An exact repetition of the records is required. Leave nothing out.
───
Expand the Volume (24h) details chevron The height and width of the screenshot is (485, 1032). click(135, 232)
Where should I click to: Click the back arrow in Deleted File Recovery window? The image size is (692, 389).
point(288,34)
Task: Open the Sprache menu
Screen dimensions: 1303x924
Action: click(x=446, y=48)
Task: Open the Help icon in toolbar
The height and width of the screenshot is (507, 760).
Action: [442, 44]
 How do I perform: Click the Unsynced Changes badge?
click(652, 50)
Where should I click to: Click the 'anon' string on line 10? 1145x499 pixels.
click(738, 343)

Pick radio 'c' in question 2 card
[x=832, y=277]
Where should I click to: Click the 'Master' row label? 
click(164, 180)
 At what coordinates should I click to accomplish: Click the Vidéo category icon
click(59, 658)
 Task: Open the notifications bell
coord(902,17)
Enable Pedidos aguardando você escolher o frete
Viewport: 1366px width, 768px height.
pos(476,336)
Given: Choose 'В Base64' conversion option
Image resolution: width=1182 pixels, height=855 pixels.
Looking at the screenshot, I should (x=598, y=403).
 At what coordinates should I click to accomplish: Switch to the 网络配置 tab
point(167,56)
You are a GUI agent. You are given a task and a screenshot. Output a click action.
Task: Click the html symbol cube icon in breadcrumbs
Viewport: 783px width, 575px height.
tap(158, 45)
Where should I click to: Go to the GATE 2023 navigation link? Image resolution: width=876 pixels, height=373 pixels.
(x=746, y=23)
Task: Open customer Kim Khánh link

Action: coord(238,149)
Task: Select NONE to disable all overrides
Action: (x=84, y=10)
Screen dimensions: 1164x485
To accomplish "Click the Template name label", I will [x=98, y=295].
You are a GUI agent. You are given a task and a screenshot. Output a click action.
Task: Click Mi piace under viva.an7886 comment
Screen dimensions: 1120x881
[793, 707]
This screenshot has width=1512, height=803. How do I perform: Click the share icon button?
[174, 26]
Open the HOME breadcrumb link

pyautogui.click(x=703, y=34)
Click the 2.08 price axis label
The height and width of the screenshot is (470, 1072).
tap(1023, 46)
───
▶ Exercise response
Expand the Volume (24h) details chevron The height and width of the screenshot is (485, 1032). click(135, 232)
Where should I click to: Click the back arrow in Deleted File Recovery window? The image size is (692, 389).
point(288,34)
Task: Open the Sprache menu
Screen dimensions: 1303x924
Action: click(x=446, y=48)
Task: Open the Help icon in toolbar
The height and width of the screenshot is (507, 760).
Action: [442, 44]
 How do I perform: Click the Unsynced Changes badge?
click(652, 50)
Where should I click to: Click the 'anon' string on line 10? 1145x499 pixels.
click(738, 343)

Pick radio 'c' in question 2 card
[x=832, y=277]
Where should I click to: Click the 'Master' row label? 
click(164, 180)
 At what coordinates should I click to accomplish: Click the Vidéo category icon
click(59, 658)
 Task: Open the notifications bell
coord(902,17)
Enable Pedidos aguardando você escolher o frete
Viewport: 1366px width, 768px height.
pos(476,336)
Given: Choose 'В Base64' conversion option
Image resolution: width=1182 pixels, height=855 pixels.
Looking at the screenshot, I should (x=598, y=403).
 At what coordinates should I click to accomplish: Switch to the 网络配置 tab
point(167,56)
You are a GUI agent. You are given a task and a screenshot. Output a click action.
Task: Click the html symbol cube icon in breadcrumbs
Viewport: 783px width, 575px height.
tap(158, 45)
Where should I click to: Go to the GATE 2023 navigation link? Image resolution: width=876 pixels, height=373 pixels.
(x=746, y=23)
Task: Open customer Kim Khánh link

Action: coord(238,149)
Task: Select NONE to disable all overrides
Action: (x=84, y=10)
Screen dimensions: 1164x485
To accomplish "Click the Template name label", I will [x=98, y=295].
You are a GUI agent. You are given a task and a screenshot. Output a click action.
Task: Click Mi piace under viva.an7886 comment
Screen dimensions: 1120x881
[793, 707]
This screenshot has width=1512, height=803. How do I perform: Click the share icon button?
[174, 26]
Open the HOME breadcrumb link

pyautogui.click(x=703, y=34)
Click the 2.08 price axis label
The height and width of the screenshot is (470, 1072).
tap(1023, 46)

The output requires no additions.